Data supplied =>
++++++++++++++++++++
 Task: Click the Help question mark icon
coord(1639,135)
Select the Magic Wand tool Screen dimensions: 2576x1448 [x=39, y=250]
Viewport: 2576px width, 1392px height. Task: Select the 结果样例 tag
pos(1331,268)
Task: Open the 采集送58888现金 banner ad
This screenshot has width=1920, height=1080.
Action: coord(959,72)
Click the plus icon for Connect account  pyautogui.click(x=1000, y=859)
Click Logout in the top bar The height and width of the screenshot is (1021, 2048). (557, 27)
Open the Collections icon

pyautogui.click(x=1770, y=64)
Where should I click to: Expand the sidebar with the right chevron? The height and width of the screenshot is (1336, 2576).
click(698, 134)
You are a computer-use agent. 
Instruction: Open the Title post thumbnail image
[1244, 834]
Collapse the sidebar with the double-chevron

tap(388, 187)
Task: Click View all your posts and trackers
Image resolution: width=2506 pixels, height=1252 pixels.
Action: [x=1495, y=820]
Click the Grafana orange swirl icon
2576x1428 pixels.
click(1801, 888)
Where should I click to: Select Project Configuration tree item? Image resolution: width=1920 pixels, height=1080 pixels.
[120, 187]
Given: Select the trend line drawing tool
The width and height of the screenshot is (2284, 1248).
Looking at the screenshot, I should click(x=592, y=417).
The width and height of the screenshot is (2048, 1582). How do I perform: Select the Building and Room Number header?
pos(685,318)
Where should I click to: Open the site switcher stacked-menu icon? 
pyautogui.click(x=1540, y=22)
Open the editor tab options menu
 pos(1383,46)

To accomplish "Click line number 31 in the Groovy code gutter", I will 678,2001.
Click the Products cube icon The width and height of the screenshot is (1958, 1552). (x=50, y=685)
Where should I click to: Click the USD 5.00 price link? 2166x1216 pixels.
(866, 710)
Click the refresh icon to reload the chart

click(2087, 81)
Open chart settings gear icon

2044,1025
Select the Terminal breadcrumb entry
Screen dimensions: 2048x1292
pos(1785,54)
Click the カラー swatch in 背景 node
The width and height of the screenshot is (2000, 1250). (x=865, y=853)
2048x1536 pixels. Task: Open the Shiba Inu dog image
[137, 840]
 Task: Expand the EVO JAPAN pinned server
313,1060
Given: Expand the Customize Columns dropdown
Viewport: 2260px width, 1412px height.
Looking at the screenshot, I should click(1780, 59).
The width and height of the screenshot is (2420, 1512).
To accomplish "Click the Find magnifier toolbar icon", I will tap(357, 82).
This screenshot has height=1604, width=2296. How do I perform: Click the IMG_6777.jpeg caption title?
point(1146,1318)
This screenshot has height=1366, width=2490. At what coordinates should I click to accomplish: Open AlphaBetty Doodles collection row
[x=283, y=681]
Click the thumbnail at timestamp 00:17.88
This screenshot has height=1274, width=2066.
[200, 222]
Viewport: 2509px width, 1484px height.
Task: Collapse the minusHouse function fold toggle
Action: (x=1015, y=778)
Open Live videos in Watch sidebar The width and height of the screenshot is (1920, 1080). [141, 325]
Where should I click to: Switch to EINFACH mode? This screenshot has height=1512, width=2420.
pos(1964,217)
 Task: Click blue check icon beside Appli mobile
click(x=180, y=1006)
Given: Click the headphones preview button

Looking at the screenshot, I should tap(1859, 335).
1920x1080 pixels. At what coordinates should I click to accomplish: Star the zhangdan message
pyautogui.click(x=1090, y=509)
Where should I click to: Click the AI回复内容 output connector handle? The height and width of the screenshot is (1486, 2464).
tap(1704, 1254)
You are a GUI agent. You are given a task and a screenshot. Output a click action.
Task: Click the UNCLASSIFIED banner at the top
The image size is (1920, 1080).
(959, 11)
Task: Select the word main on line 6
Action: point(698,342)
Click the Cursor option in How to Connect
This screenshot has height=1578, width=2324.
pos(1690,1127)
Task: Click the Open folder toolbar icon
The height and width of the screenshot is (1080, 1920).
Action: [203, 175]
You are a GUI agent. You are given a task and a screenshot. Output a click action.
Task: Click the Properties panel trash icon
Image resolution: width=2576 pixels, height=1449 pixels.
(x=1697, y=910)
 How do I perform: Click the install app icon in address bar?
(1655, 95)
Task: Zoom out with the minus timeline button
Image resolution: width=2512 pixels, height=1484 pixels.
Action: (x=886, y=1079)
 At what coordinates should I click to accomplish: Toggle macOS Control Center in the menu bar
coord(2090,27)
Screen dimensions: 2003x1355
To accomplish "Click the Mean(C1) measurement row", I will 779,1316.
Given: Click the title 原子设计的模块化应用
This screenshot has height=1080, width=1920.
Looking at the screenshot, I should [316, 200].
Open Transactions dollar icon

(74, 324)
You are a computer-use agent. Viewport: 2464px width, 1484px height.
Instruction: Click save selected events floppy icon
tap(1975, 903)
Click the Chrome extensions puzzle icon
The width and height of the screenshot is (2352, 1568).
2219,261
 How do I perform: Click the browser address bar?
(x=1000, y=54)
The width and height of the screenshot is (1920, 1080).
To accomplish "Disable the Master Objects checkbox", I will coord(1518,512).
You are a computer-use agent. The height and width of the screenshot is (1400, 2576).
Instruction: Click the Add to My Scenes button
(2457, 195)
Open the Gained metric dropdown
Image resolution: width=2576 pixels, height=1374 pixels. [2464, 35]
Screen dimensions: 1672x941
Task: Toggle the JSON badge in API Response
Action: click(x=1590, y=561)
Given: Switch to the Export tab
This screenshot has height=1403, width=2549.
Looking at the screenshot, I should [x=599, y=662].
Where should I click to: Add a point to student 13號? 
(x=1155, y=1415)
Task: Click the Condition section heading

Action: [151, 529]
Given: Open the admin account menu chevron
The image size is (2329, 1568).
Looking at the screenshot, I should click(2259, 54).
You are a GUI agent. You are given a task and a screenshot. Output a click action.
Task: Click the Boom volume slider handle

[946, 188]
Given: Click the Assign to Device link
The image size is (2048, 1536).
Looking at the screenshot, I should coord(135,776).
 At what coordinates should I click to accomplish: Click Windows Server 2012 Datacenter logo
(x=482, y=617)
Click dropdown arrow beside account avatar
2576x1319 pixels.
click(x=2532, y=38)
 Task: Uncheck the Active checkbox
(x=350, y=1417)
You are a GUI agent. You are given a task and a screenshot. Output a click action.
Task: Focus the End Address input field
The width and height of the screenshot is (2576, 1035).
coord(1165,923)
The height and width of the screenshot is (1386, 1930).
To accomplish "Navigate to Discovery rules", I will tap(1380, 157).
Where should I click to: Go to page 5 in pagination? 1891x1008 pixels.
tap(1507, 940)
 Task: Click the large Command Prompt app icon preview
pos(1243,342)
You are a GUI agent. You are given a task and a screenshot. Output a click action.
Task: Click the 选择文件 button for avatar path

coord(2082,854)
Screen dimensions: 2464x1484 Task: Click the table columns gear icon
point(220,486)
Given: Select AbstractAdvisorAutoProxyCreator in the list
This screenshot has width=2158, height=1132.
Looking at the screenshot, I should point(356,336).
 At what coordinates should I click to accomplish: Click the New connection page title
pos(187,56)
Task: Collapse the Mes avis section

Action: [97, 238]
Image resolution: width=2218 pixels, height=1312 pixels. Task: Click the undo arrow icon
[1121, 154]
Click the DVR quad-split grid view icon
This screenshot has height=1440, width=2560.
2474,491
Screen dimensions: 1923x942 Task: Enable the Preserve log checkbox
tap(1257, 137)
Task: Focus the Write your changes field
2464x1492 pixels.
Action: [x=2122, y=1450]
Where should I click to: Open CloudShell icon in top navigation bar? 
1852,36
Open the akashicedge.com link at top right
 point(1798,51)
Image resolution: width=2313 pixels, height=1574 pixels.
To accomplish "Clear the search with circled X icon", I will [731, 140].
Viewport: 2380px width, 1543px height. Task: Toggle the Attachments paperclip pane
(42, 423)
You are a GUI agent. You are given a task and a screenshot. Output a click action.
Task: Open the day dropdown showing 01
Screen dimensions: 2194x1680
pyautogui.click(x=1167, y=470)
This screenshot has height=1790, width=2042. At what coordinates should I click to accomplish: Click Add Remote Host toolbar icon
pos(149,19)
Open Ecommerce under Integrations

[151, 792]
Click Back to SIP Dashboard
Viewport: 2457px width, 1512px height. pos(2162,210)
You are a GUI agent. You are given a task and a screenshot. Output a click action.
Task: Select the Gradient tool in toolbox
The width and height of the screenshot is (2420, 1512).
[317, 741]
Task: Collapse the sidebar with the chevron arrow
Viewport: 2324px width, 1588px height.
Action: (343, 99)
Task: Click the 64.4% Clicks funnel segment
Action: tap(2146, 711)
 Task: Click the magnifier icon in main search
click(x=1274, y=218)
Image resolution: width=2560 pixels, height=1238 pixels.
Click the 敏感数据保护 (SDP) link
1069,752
++++++++++++++++++++
Problem statement =>
Whenever a line of the records above contains the word "computer", it counts toward the total; give that total alone.

Response =>
3